Norma Storrs Keating—a professional genealogist for over 20 years—was stumped. She was working on a project for a client named Emmett (name has been changed), but could find no trace of his maternal grandmother.
Emmett has been estranged from his mother for a few years, his father passed away when he was only 10 years old, and his grandfather passed away right before they started the project. Therefore, Norma had no way of getting information from any living relatives.
Through some digging, Norma found out that the lady who lived with Emmett’s family when he was little was not his grandmother like he had thought all these years—it was actually his great-grandmother! It appeared that Emmett’s grandmother had left somehow—whether that was by death or divorce, she didn’t know. No one knew what her name was, where or when she has born, or when she died. She was a mystery!
Norma had hit a pretty substantial brick wall.

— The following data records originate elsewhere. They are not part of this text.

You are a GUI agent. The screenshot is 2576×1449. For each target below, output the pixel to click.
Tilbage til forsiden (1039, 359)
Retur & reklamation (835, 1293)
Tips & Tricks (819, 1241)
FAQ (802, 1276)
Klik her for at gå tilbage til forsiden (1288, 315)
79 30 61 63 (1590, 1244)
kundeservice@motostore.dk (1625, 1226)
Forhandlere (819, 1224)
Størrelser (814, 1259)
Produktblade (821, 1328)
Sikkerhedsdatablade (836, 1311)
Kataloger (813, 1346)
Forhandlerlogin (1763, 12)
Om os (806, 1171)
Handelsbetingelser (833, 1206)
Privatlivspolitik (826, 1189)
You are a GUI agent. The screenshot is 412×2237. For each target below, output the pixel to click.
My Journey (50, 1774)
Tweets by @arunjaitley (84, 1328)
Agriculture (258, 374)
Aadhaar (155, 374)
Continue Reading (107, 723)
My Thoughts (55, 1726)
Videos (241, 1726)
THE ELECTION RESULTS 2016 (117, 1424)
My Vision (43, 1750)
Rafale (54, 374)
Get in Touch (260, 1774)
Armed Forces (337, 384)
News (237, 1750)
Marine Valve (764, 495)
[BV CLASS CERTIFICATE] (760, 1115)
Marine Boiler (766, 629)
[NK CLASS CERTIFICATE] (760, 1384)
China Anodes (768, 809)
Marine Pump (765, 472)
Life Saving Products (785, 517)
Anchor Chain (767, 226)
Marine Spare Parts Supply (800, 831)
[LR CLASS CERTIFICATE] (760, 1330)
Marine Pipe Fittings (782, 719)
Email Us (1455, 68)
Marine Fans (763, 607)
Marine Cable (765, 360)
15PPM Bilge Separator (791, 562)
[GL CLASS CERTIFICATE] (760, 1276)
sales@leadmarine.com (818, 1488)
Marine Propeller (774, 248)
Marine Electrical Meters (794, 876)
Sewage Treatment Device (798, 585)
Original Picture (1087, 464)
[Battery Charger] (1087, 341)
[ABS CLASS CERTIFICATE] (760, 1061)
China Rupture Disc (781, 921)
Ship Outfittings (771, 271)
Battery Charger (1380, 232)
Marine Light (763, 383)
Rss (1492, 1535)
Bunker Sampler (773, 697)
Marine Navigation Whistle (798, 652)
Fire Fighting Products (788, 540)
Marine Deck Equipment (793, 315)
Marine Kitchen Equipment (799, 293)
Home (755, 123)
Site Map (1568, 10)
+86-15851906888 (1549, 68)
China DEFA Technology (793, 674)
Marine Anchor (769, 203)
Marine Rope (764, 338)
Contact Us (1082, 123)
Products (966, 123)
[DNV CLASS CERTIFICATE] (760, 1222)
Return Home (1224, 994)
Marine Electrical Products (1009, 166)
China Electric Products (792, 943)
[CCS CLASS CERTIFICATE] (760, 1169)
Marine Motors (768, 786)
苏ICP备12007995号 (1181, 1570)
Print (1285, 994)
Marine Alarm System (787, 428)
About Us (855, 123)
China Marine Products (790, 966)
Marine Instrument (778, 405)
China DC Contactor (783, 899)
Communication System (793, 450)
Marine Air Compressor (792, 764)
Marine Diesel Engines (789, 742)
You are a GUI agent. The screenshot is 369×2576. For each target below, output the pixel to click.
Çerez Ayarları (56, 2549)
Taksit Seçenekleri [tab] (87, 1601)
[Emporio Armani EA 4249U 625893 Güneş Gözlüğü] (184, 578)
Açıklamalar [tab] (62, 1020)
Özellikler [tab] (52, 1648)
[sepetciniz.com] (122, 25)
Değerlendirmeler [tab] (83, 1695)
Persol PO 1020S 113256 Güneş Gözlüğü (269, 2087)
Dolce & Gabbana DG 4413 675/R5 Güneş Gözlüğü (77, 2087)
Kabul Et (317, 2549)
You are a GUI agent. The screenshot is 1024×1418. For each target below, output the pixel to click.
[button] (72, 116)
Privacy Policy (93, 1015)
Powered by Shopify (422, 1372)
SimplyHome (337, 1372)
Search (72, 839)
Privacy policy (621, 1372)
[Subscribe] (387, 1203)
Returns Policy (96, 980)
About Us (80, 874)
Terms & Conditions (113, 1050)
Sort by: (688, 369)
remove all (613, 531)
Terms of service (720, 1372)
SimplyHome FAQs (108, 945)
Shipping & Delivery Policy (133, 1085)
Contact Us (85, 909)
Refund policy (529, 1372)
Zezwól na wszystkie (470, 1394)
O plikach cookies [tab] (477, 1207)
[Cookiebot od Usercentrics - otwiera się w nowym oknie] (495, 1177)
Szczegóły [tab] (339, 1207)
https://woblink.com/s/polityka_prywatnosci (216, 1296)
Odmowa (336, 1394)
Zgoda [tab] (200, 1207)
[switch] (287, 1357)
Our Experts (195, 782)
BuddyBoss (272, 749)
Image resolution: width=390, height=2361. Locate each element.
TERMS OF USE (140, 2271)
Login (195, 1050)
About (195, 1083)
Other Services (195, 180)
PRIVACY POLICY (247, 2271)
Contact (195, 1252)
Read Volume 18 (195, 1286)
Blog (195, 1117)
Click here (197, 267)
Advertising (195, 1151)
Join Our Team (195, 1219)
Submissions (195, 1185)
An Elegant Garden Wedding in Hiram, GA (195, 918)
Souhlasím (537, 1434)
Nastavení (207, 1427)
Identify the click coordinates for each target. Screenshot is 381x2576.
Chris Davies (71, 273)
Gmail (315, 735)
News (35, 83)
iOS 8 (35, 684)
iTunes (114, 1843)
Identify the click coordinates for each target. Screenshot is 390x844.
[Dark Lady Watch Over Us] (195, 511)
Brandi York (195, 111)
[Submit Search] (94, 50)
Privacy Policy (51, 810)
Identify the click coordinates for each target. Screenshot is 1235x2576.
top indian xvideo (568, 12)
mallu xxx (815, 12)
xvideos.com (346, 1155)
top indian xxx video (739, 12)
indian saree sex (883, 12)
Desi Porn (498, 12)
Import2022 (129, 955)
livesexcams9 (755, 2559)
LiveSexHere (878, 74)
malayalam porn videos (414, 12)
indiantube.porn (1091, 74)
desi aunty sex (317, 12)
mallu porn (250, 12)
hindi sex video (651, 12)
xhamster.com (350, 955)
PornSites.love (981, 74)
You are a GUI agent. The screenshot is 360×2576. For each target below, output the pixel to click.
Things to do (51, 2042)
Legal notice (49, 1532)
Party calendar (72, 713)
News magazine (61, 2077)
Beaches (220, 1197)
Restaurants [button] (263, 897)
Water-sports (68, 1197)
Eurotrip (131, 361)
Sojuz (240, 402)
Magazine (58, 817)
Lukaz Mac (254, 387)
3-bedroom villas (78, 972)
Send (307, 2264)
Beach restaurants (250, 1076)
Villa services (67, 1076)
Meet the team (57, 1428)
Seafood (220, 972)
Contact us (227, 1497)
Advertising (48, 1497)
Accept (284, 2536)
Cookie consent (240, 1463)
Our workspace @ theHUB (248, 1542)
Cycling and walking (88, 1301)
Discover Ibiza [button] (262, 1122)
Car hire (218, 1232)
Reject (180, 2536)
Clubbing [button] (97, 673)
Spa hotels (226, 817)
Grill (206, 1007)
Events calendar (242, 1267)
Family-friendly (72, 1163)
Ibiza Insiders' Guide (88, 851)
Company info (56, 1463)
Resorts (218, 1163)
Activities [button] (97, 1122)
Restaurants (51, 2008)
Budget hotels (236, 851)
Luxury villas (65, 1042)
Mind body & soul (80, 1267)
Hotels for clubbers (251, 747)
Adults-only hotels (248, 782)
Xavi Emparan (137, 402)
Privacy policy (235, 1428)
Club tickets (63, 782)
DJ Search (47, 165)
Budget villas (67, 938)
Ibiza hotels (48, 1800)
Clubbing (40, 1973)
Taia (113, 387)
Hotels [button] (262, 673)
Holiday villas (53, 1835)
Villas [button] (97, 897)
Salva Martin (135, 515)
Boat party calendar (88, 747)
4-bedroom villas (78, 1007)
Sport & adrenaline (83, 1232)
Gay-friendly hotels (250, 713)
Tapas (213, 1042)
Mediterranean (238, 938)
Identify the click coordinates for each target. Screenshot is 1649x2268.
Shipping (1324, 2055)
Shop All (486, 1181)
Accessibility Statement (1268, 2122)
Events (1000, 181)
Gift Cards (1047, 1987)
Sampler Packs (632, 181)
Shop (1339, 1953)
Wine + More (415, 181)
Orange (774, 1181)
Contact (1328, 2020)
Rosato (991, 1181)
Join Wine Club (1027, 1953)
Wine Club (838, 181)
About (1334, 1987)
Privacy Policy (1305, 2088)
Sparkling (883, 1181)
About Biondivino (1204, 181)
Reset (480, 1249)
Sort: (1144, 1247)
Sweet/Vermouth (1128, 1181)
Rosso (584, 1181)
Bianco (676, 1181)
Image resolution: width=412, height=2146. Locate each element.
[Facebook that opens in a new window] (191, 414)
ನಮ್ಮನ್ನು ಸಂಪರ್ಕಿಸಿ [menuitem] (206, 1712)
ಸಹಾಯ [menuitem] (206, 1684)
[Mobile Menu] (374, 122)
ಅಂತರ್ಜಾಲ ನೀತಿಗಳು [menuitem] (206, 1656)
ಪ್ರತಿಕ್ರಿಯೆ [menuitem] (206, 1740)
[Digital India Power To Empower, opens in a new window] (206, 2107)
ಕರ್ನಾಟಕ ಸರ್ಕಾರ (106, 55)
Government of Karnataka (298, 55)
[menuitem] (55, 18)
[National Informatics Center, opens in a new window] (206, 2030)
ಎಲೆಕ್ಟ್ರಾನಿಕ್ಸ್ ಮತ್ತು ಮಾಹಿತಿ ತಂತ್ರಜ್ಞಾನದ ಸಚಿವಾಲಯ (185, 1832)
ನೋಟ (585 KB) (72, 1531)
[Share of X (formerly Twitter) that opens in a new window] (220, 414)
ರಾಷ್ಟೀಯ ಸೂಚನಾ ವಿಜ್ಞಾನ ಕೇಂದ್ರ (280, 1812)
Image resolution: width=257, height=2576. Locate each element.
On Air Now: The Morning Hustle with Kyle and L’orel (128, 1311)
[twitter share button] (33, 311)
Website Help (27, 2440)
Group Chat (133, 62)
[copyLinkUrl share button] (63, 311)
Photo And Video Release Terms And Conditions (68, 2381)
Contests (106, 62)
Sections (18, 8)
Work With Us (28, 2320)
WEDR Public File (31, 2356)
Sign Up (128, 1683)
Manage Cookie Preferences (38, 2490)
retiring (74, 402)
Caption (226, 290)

So she decided to start finding all the information she could about Emmett’s great-grandmother who died when Emmett was about eight years old. Her family had come from Europe in the early 1900s to Utah where most of them were buried. Norma was able to find their headstones in Utah, their obituaries, and tied them all together but was still lacking any information about Emmett’s grandmother.
Then one day Emmett’s wife called Norma and said, “You’ve got to go to this website and look at this. I think I found her!”
Sure enough, Norma went to BillionGraves where she found that a woman they didn’t know had been buried the middle of a cemetery plot that was occupied by relatives of Emmett’s great-grandmother. The name seemed like it could be her and the death date was just a few days after Emmett’s mother was born.
Norma searched for an obituary for the woman and found that it was indeed Emmett’s grandmother!
Based on the evidence pieced together from her headstone and obituary, Norma discovered that Emmett’s grandmother had died 4-5 days after giving birth to Emmett’s mother. That was why she had been raised by her grandmother. And, because of her unexpected death, Emmett’s grandma was buried in the family plot with her husband’s relatives instead of hers.
“I can’t tell you how excited we were!” Norma said.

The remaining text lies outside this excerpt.